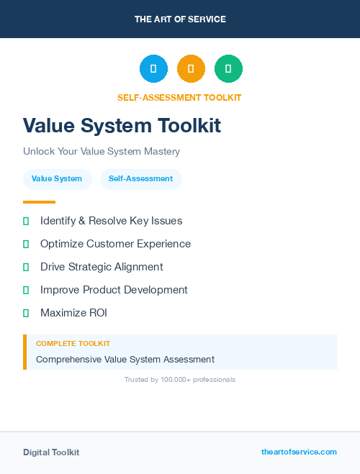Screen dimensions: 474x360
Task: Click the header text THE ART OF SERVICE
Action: point(180,19)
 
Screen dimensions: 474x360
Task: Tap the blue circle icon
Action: point(153,69)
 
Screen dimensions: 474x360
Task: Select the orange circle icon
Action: point(191,69)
──────────
Written instruction
Rewrite all the items above, replacing "circle icon" with "round icon" and changing nothing else. Omit the pictures from your answer.

Task result
Screen dimensions: 474x360
Task: Click the header text THE ART OF SERVICE
Action: point(180,19)
 
Screen dimensions: 474x360
Task: Tap the blue round icon
Action: point(153,69)
 
Screen dimensions: 474x360
Task: Select the orange round icon
Action: point(191,69)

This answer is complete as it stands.